La denuncia presentada por Sernageomin ante el Ministerio Público y la Contraloría General de la República, luego de detectar inconsistencias graves en informes técnicos entregados por la operación minera, instala una preocupación mayor: si la autoridad fiscalizadora recibe información que no refleja con precisión lo ocurrido en una faena de alto riesgo, se erosiona uno de los pilares fundamentales de la seguridad minera y de la gobernanza pública.
El impacto de esta situación no se limita a eventuales responsabilidades administrativas o judiciales. Afecta también la percepción ciudadana sobre la capacidad de las instituciones y de las empresas públicas para actuar con transparencia en contextos críticos. El Teniente ya había enfrentado un escenario complejo tras accidentes y paralizaciones productivas recientes, por lo que la aparición de cuestionamientos sobre la veracidad de los reportes profundiza el desgaste reputacional.
Desde la opinión pública surge una inquietud legítima: si la información técnica que respalda decisiones de seguridad y continuidad operacional presenta inconsistencias, ¿qué tan confiables son los sistemas de control y supervisión? Más aún, ¿se actuó oportunamente para evitar riesgos mayores?

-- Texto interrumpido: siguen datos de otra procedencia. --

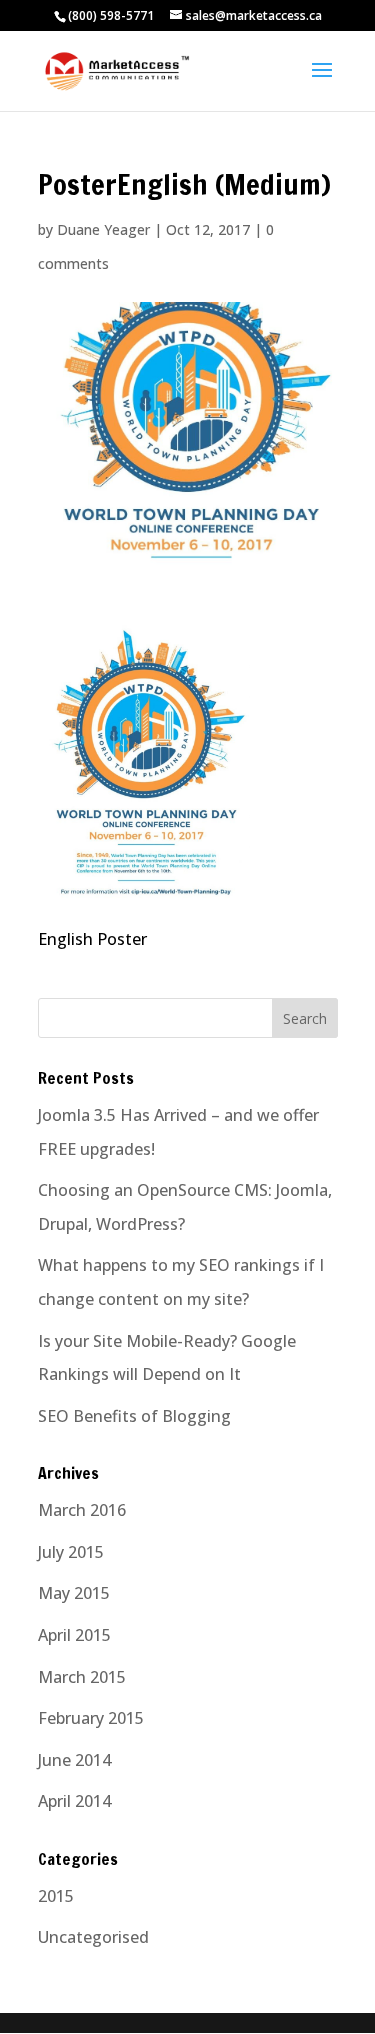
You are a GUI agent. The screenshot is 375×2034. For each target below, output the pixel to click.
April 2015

En este contexto también aparece el debate sobre el rol del directorio y su conducción. La figura de su presidente, Máximo Pacheco, ha quedado inevitablemente en el centro de la discusión pública, no tanto por responsabilidades operativas directas, sino por el desafío de liderar institucionalmente a Codelco en uno de sus momentos más complejos recientes. La ciudadanía y el mundo minero esperan señales claras de gobernanza, transparencia y control efectivo frente a una crisis que compromete la credibilidad de la empresa.
Codelco ha iniciado cambios ejecutivos y ajustes internos, lo que muestra una reacción institucional ante la crisis. Sin embargo, trabajadores, comunidades y opinión pública esperan algo más que ajustes administrativos: exigen garantías de que situaciones similares no volverán a repetirse y que la seguridad y la transparencia no serán negociables frente a metas productivas.

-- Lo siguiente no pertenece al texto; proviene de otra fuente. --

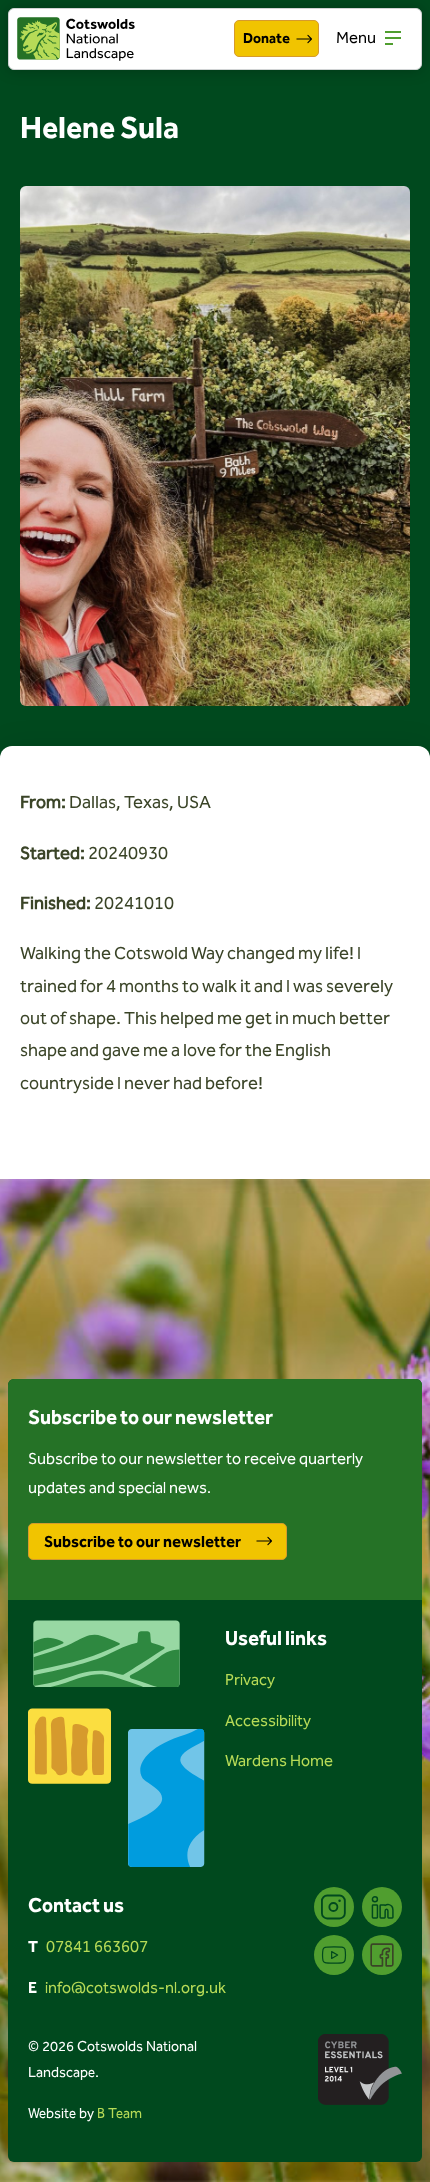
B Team (119, 2113)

El desafío para la estatal no es menor. Debe recuperar credibilidad en un momento donde la minería chilena enfrenta exigencias crecientes en materia ambiental, social y de gobernanza. La confianza se construye con información clara, decisiones responsables y una cultura organizacional que priorice la seguridad y la verdad por sobre cualquier otra consideración.
En última instancia, el daño más complejo de revertir no es productivo ni financiero, sino simbólico: cuando se debilita la fe pública en instituciones estratégicas, se pone en riesgo el consenso social que sostiene proyectos de largo plazo.
La oportunidad ahora es convertir esta crisis en un punto de inflexión. Transparentar, corregir y aprender de los errores puede permitir no solo recuperar la confianza, sino fortalecer estándares para toda la industria minera chilena.
Porque en minería, como en cualquier actividad que impacta al país entero, la seguridad y la confianza no son opcionales: son la base sobre la cual se construye el futuro.